The spread of measles is extremely difficult to control in a population. The long lag from exposure to the onset of symptoms and a contagious period that begins days before the rash appears amplify that challenge. If a schoolteacher notices a measles rash on a student on a Friday, the virus has likely been spreading within the classroom since at least Tuesday. And spreading is what measles does best. Unless the kids in that class are protected by vaccination or have already had the measles, it is likely that more than 90 percent of them will be infected-twenty-seven or more out of a class of thirty children.
There is a formerly obscure epidemiological concept, R0, that became widely known during the COVID-19 pandemic. The effective reproduction number, or R, quantifies the average number of people infected by a contagious person with a particular disease. R0 ("R-naught"), or the basic reproduction number, is that quantity at time zero, meaning the point at which everyone in the population is assumed to be susceptible. Influenza, a formidable infectious agent, generally has an R0 of about 1 or 2, with variability depending on strain and season. During the 2014 outbreak in West Africa, the R0 of the Ebola virus was estimated at approximately 2. The SARS-CoV-2 strain that caused the initial waves of infection in late 2019 and early 2020 had an R0 value of about 2.5; estimates for later variants including delta, omicron, and others were considerably higher. Poliovirus is extraordinarily transmissible, with an R0 of 5 to 7, about the same as smallpox, but measles is the king, with an R0 somewhere in the range of 12 to 18. In other words, a child with measles can spread the disease to a dozen or more other children, and much of that spread can occur before the rash appears. When the omicron variant of SARS-CoV-2 emerged in 2021, journalists and public health officials grappling with its marked transmissibility called it "almost as contagious as measles."

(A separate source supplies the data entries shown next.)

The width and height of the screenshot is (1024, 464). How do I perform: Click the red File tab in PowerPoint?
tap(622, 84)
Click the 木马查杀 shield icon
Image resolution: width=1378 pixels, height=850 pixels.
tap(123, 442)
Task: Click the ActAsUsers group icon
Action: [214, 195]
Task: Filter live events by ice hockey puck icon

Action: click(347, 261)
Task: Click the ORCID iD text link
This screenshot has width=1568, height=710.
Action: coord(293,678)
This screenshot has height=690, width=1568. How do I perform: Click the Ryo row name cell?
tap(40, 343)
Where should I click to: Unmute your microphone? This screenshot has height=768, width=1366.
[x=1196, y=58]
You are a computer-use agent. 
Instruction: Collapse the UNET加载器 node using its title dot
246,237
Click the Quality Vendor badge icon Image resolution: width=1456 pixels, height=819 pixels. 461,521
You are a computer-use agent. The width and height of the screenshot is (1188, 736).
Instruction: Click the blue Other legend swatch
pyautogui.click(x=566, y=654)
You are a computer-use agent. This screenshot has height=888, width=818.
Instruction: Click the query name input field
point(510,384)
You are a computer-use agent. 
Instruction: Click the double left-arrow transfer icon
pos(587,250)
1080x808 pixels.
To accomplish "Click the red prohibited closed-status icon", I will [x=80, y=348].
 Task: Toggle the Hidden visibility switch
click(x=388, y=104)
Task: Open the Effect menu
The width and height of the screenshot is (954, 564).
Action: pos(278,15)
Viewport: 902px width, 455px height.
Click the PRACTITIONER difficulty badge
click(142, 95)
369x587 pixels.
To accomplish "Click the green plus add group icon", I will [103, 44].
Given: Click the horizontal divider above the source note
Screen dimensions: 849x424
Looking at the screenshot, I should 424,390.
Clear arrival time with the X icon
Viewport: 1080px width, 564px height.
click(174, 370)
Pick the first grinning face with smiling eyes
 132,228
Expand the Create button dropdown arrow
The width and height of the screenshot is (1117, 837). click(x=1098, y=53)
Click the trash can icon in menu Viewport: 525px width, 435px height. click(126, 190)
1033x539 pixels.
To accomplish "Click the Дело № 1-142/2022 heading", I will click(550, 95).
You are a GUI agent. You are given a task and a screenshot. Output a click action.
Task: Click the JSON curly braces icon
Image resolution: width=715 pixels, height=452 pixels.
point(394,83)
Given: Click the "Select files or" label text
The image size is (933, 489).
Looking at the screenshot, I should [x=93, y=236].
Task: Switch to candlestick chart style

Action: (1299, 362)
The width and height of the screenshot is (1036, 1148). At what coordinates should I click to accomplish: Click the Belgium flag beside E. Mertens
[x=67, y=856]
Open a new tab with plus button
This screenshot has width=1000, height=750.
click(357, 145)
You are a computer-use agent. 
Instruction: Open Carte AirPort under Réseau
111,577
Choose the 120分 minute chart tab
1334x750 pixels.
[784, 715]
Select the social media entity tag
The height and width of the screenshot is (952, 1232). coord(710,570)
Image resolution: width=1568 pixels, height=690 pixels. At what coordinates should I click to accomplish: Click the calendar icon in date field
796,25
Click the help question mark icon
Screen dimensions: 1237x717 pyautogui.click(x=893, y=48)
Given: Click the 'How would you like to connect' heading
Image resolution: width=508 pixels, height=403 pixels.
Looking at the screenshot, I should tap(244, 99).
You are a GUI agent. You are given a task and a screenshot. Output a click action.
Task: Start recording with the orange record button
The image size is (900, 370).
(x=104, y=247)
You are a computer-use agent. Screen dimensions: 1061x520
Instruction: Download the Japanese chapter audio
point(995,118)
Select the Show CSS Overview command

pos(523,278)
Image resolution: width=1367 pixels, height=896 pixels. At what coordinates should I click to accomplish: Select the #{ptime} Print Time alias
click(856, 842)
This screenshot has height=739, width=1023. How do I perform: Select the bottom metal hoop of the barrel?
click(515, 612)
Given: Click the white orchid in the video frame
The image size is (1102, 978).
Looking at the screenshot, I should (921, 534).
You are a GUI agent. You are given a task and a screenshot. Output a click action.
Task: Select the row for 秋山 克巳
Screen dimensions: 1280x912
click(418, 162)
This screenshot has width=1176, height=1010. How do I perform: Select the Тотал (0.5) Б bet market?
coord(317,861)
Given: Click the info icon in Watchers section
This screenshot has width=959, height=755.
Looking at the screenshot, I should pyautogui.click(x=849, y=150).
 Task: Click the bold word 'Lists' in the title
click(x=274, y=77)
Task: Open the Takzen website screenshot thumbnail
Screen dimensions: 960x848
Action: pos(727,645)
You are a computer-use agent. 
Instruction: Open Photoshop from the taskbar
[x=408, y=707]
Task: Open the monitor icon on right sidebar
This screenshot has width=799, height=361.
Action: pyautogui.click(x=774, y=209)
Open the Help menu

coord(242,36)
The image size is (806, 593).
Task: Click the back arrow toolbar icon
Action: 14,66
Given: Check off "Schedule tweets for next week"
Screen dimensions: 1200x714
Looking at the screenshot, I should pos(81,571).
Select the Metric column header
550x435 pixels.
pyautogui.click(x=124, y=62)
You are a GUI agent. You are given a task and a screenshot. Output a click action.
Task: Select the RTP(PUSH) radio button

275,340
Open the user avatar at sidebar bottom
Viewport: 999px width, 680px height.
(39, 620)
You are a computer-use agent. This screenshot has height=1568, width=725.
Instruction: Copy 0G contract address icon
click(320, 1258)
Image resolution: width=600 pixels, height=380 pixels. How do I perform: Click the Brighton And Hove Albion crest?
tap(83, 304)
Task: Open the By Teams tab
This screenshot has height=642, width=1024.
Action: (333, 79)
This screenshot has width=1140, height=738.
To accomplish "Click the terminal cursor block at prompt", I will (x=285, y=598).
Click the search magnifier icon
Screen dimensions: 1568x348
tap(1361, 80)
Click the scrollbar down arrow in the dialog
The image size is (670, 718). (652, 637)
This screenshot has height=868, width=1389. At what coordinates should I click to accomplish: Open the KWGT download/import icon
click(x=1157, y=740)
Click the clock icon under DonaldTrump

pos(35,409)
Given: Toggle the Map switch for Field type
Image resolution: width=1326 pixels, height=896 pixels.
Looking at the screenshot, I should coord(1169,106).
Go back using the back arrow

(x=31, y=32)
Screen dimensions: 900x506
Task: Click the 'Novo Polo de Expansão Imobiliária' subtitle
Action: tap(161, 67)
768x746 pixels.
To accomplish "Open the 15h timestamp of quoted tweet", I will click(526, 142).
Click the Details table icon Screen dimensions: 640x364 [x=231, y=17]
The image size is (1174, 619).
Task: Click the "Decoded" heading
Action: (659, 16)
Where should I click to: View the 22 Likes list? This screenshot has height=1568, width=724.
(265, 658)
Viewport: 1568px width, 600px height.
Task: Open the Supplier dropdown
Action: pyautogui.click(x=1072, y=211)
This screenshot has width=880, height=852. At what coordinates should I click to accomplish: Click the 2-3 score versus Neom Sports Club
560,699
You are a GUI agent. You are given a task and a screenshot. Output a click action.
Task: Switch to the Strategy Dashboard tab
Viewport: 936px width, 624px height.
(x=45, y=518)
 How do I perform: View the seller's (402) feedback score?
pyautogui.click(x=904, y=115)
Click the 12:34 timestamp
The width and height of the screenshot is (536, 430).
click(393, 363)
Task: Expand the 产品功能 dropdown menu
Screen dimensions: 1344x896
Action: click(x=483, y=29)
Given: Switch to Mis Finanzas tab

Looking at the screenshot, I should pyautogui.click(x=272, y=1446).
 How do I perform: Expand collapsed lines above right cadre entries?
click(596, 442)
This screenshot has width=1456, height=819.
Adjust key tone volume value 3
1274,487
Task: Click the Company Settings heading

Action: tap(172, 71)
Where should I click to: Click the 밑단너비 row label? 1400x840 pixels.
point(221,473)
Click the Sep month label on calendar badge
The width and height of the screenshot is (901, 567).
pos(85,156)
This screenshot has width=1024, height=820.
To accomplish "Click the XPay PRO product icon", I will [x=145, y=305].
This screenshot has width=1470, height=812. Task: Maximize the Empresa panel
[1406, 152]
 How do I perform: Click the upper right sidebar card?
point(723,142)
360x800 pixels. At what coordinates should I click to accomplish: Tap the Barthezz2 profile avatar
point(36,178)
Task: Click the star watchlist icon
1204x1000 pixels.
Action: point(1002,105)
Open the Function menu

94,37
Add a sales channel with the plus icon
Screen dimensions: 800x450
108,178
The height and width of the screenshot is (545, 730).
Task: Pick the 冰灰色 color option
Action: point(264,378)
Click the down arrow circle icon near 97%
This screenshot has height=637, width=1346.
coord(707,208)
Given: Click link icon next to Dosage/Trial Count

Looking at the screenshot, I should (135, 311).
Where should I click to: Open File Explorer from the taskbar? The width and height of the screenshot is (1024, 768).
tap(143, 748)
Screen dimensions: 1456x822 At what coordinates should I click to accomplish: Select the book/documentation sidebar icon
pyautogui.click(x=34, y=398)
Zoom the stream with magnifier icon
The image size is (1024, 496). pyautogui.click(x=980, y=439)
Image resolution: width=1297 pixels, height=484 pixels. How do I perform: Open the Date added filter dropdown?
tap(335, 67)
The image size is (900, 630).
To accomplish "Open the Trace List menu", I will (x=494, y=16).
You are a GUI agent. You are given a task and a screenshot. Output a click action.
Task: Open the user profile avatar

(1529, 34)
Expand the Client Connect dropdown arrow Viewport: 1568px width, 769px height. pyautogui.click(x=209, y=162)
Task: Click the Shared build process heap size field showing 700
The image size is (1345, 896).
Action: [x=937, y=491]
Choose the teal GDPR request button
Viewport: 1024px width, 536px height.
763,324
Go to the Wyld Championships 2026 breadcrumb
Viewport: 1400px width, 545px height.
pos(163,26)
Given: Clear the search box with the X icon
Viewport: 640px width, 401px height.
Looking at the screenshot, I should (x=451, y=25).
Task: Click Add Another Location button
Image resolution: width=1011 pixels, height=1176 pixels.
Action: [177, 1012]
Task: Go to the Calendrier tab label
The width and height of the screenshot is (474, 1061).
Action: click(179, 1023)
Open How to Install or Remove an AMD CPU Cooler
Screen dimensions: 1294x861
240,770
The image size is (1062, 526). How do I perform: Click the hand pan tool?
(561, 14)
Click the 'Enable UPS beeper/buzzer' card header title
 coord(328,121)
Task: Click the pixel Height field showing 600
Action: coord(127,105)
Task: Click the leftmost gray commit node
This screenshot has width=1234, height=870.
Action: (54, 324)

R0 represents a snapshot in time-the hypothetical, everyone-in-the-population-is-susceptible time zero. This is useful when thinking about the emergence of a new disease-think COVID-19 in late 2019, or the appearance of a brand-new strain of influenza. It's less reliable when considering a population that may be partially immune from prior exposures or, if we're lucky enough to have one available, from vaccination. The value of R changes over the course of an outbreak, as some of the afflicted recover and others die and still others are vaccinated or act to change their exposure risk.
Measles’s high R0 and its mastery of the air—entering our bodies when we breathe—means that it moves rapidly through susceptible populations, spreading until it runs out of new hosts to infect. It stops only when it hits a wall of immunity (everyone has either been vaccinated or been previously infected) or of absence (there is no one left to infect in this particular population). For this reason, measles thrives in crowded conditions, when people are unable to avoid breathing one another’s air.